Read Inner Tube: A Novel Online
Authors: Hob Broun
She moved to the Valley, leaving no forwarding address.
It took some time to adjust to the ephemeral ambience, to find an empty socket in the fast-buck, dollhouse economy. But not that long. I had a two-room efficiency with fifties Sputnik furnishings, and thirty-two hours a week at a sporting goods warehouse. I was doing all right. With my off-time I did as little as possible: listened to the all-news station on the radio, began to keep a scrupulously trite diary. Rain arrived with the fall.
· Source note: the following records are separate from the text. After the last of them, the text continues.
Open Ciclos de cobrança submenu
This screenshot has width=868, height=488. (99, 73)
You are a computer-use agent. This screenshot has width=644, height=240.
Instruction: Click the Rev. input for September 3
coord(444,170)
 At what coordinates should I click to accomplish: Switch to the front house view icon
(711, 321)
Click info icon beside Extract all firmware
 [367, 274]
I asked myself, Is this the way that Arthur Bremer felt?
Violet was in therapy at this point, compiling pills. She says now that the whole thing was an indulgence, like splurging at the dress shop, but I don’t know. At least she had a woman doctor. The doctor had a degree from the Sorbonne and a boundless faith in chemicals. Violet had such severe depression that she lost eighteen pounds and sensation in the ends of her fingers.
“The terrible thing,” she says now, “was that I’d look at myself in the mirror and say, ‘You’ve never been more beautiful.’”
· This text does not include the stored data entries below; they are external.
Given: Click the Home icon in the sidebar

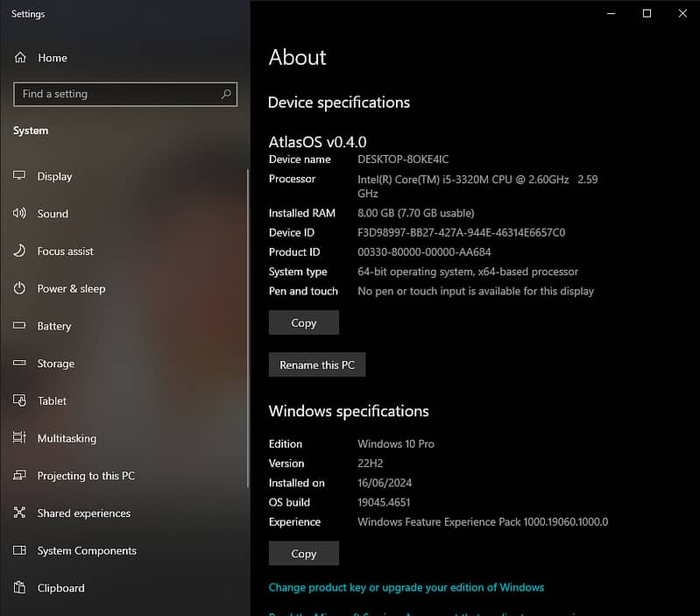Looking at the screenshot, I should point(20,58).
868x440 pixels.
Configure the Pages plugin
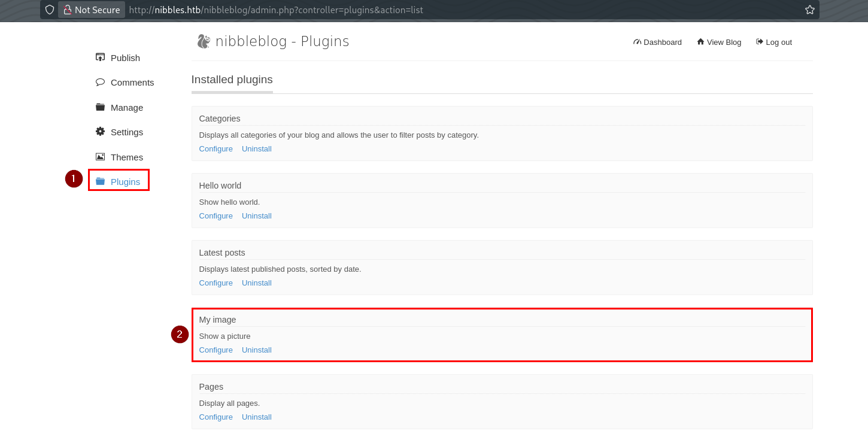pos(216,417)
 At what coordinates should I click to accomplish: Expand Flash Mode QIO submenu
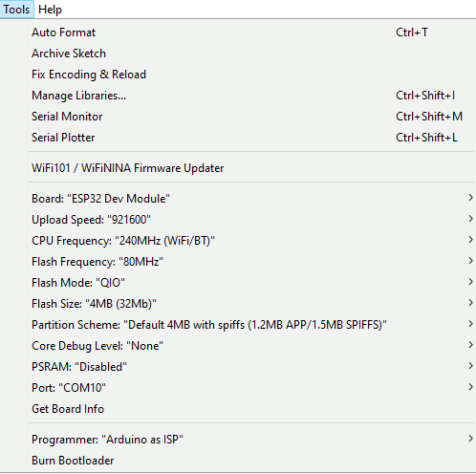coord(251,283)
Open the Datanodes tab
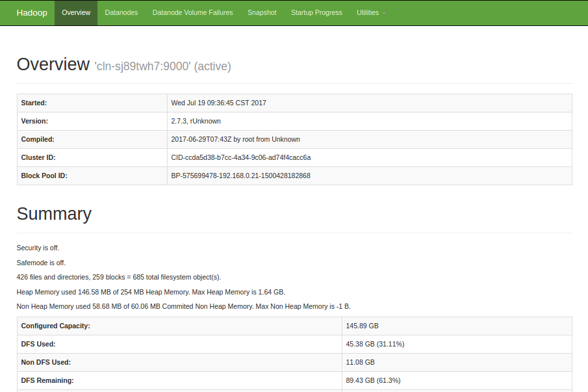This screenshot has height=392, width=588. coord(121,12)
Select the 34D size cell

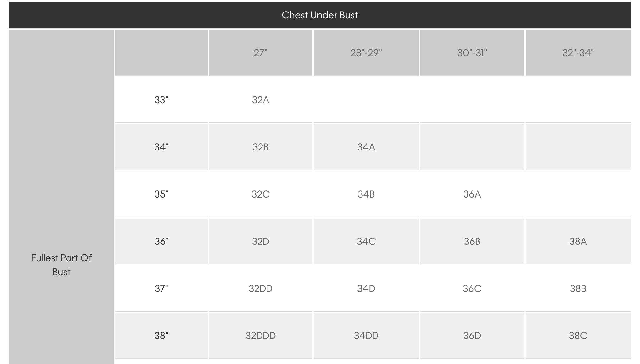(366, 288)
Her mother came to live with her for a week, went home in tears. Violet stopped filling the prescriptions. After a while she could type again. The thing that brought her out of it was buying that car. The pine-green little scooper that slid us down Mulholland Drive.
Marsh and I talked security systems and watched the sun come up across from his deck. Marsh knew a guy who installed lawn sensors. He’d installed them for a French movie director who moved out two weeks later. Dobermans were more popular than ever. And someone had just opened a gun shop on West Wilshire, filigreed shotguns with pump action.
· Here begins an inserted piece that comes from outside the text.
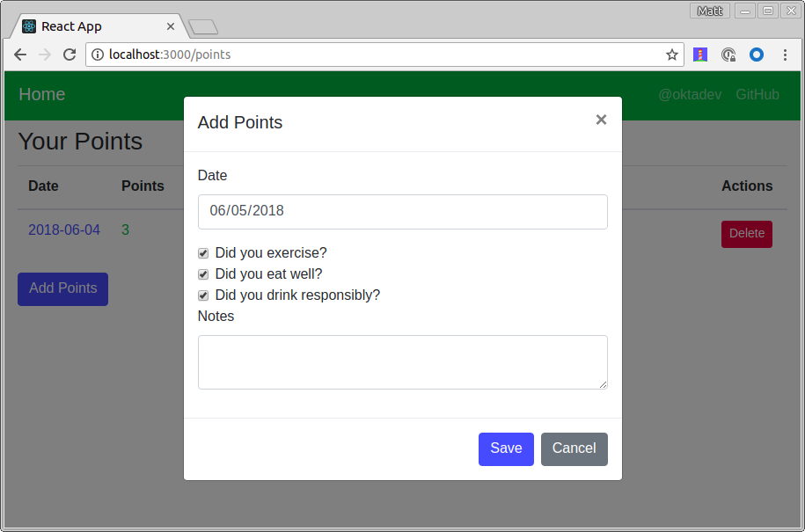Close the React App tab

click(171, 26)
“I’ve got the flyboys right over here,” Marsh said. “My security comes free of charge.”
There was a sick beige light over the oil drum half we’d roasted a neighbor’s goat (strictly legit, a gift) on. A long night in the hills burning eucalyptus wood. I considered eventual billboards:
HOW MUCH SECURITY CAN YOU AFFORD?
“Just a little coffee and then that’s it.” My hands were shaking.
He went into his endlessly forming smile, leaning toward the water. “It’s full of submarines,” Marsh said.
Around eight-thirty I stopped at a doughnut shop to call the wife. Out all night with the car, still suffering from performance anxiety, and by no means just the one kind. A honey-I-fucked-up-again job.
She said, “I’ll cancel my classes. We’ll go to the beach.”
T
HE LAST FRINGE OF
afternoon has disappeared. With curtains drawn back, light in #6 is part blue, part gray. The radio says we should have unseasonably cool temperatures through tomorrow.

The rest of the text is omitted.